Updated: Mar 29, 2020
Yogi Berra famously said “Baseball is 90% mental. The other half is physical.” And, so it is with sales forecasting and other predictive analytic models—90% data cleansing, the other half is math.
“But we have bad data.” The mantra of sales operations.
To which we ask… Who has perfect data?
Messy data. Bad data. Fuzzy data. We call it, the “bad data lament,” and, to varying extents, it is eternally a problem. So, what can you do about this? Well what do you want to do with your data? If you are just looking at a CRM repository as a deal database, then you can probably just ignore it and move on. So what if someone did not record an activity last year? Or they didn’t enter an opportunity until it was well developed?
Here’s the rub though. If you try to build forecasting models on bad data, you will find that you will spend almost all of your time (90% is an underestimate in our experience) manually or programmatically cleansing your data. This stands in front of your attempts to build any predictive models. Usually, this is where the forecasting project dies and the data cleansing project begins. Problem is, data cleansing is never done. But that does not have to mean the end of forecasting.

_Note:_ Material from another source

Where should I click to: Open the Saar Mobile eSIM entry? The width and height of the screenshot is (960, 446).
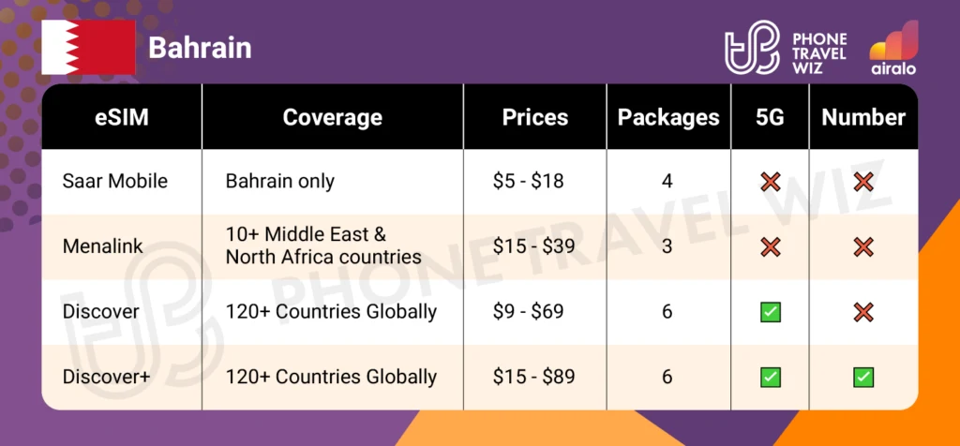click(x=116, y=181)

Fuzzy data is still usable. And consistent fuzziness is actually good. The sins of the past will continue in the future. We have done our share of data cleansing and have seen all sorts of problems. That’s why we put a multitude of data quality filters in Funnelcast. These filters do a pretty good job of fixing and eliminating bad data so they don’t interfere with your models.

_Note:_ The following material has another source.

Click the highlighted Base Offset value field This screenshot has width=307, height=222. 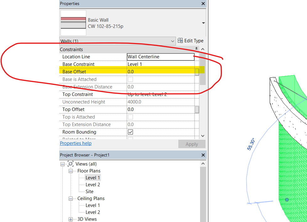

So, because we built all these data quality filters into Funnelcast, we have a simple answer to the bad data lament. Fuhgeddaboudit.
Before you start a cleansing project, let Funnelcast work its magic. Run a few backtests and see how good the models are. You might be surprised. We have found tha a lot of messy data trumps a small amount of clean data. E.g., for one project (with all sorts of messy data problems), the Funnelcast one-year prediction had an average absolute error of under 10% in a longitudinal backtest. (Yes, errors were considerably higher without the data quality filters.)
How do we do that test? Simple. Set the test date back in time. This forces Funnelcast to only use data up to the test date to train the model. Then run a one-year forecast and compare that to the actual results. Measure the absolute error (so negative errors don’t cancel positive errors) and divide by the forecast. This gives you the absolute percent error of the forecast. Then advance the test date by one day and do it again. Keep going for a full year. Here’s what the longitudinal backtest looks like for that project.
And accuracy improves considerably with more events. If your business has 100 events in a forecast period you can expect that the percentage errors will be smaller than if you were expecting only ten. E.g., for another project with considerably more data we measured average absolute errors of 2.5% at one year (forecasting several hundred events).
So, don’t fret the bad data lament. Fuhgeddaboudit, and let Funnelcast try first.